Il les avait relâchés dans la montagne, au coin d’un sentier par où il passait fréquemment. La mère était sortie de la boite la première, suivie par sa progéniture qu’elle avait guidée jusqu’à une plante que Luis avait immédiatement reconnue : c’était celle-là mêmeil l’avait perdue puis retrouvée. Il m’a tendu son téléphone. En faisant de l’ombre avec ma main, je n’ai d’abord rien vu qu’une cascade de feuilles très vertes sur laquelle se découpait l’écume de quelques fleurs aux lèvres pincées. Mais en zoomant, j’ai fini par voir les petites créatures qui s’y découpaient joyeusement, rendues à la vie sauvage, à sa brutalité vivace, à l’impérieuse nécessité de ses stratégies de camouflage. Quand j’ai relevé la tête, Luis avait repris sa contemplation des falaises. Il n’avait plus du tout l’air d’une petite frappe côtière défoncée ; seulement d’un homme fouillant ses souvenirs pour en goûter la sève mélancolique.

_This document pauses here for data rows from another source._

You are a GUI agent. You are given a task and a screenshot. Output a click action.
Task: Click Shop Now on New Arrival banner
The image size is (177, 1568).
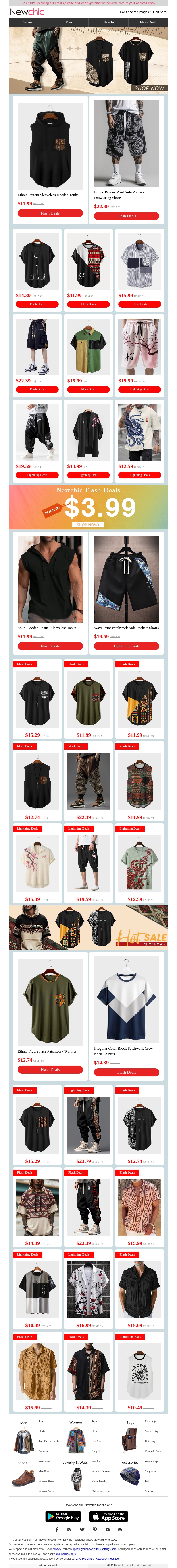click(x=149, y=88)
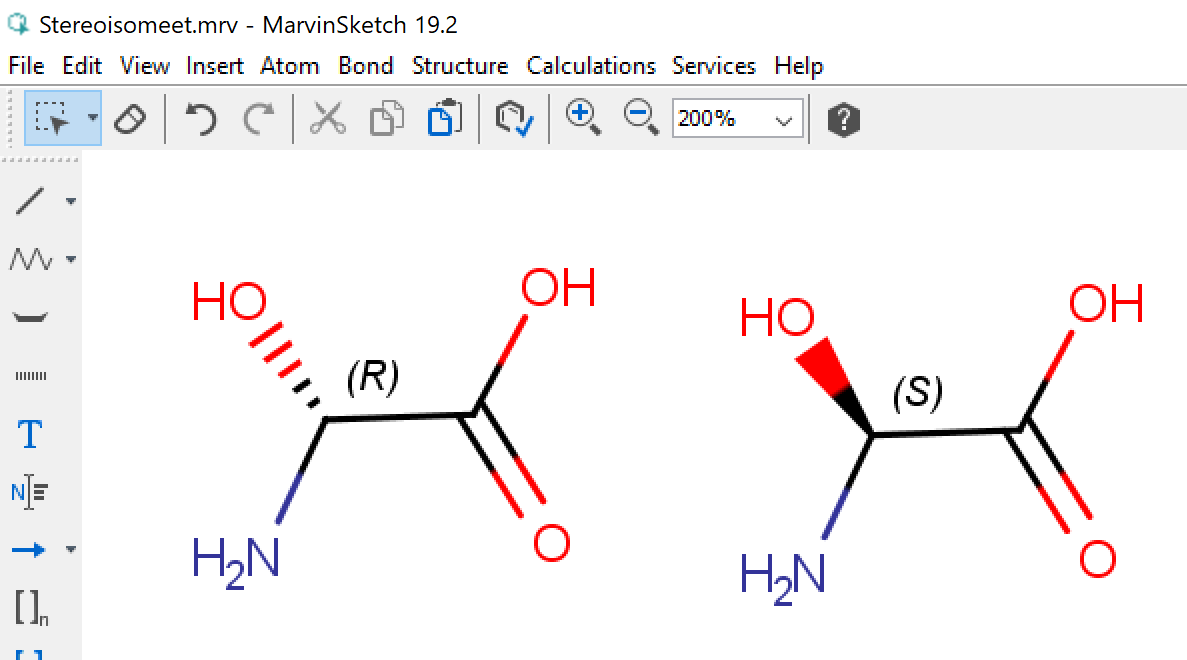Expand the bond type dropdown arrow
Screen dimensions: 1187x660
pyautogui.click(x=71, y=202)
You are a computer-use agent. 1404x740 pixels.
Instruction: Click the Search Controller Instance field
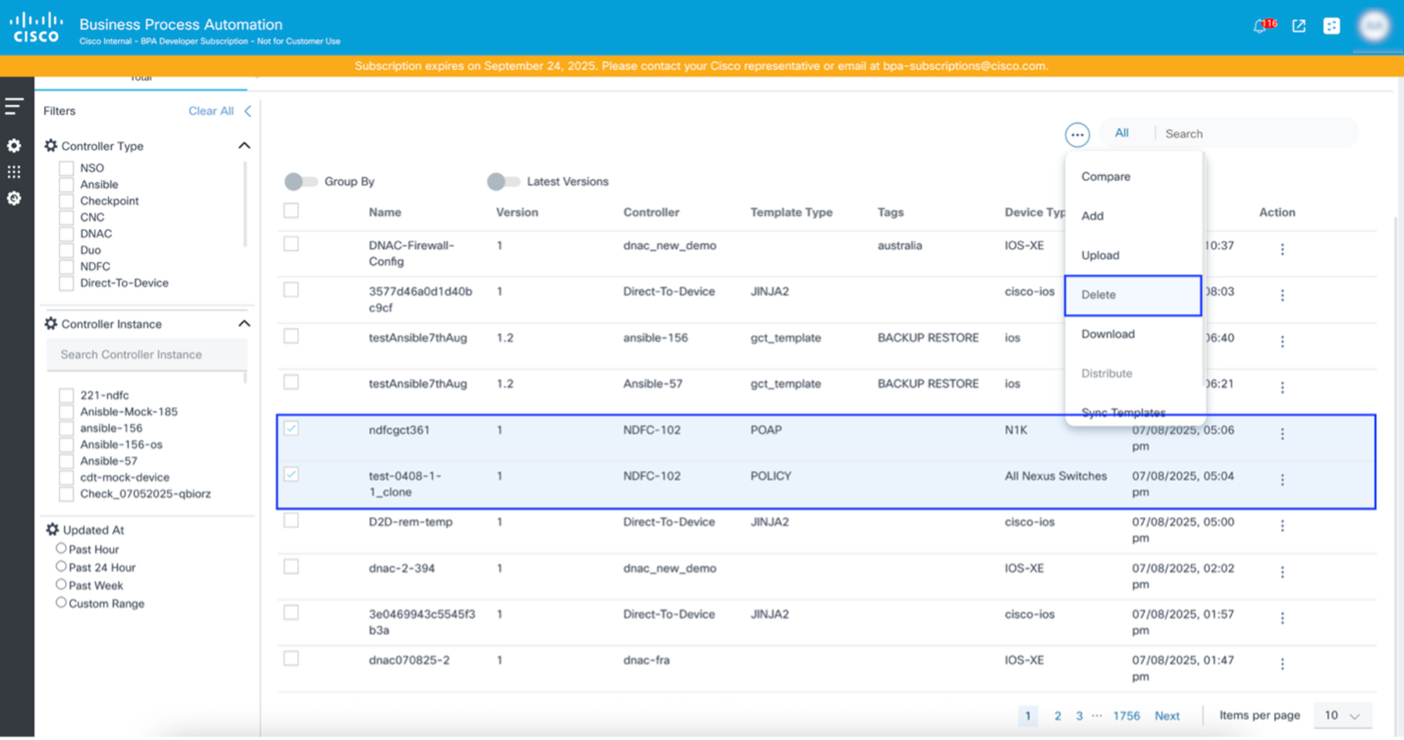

A cet instant je me suis redressé pour lui rendre son téléphone, et c’est alors que je me suis rendu compte que mon épaule avait presque doublé de volume. J’ai tout de suite pensé à la route cahoteuse menant à l’hôpital, puis aux heures d’ennuis dans la salle d’attente, et ensuite seulement à ma douleur, que j’avais entièrement oubliée le temps d’une histoire. En me levant j’ai fait signe à Luis de l’index et du majeur. Il m’a tendu le cul de son joint, que j’ai rallumé en demandant quel nom il avait donné à cette plante-. Il m’a regardé sans comprendre ;

Je lui ai pas donné de nom. Je sais pas. Ç’aurait été comme de tous les remettre en cage.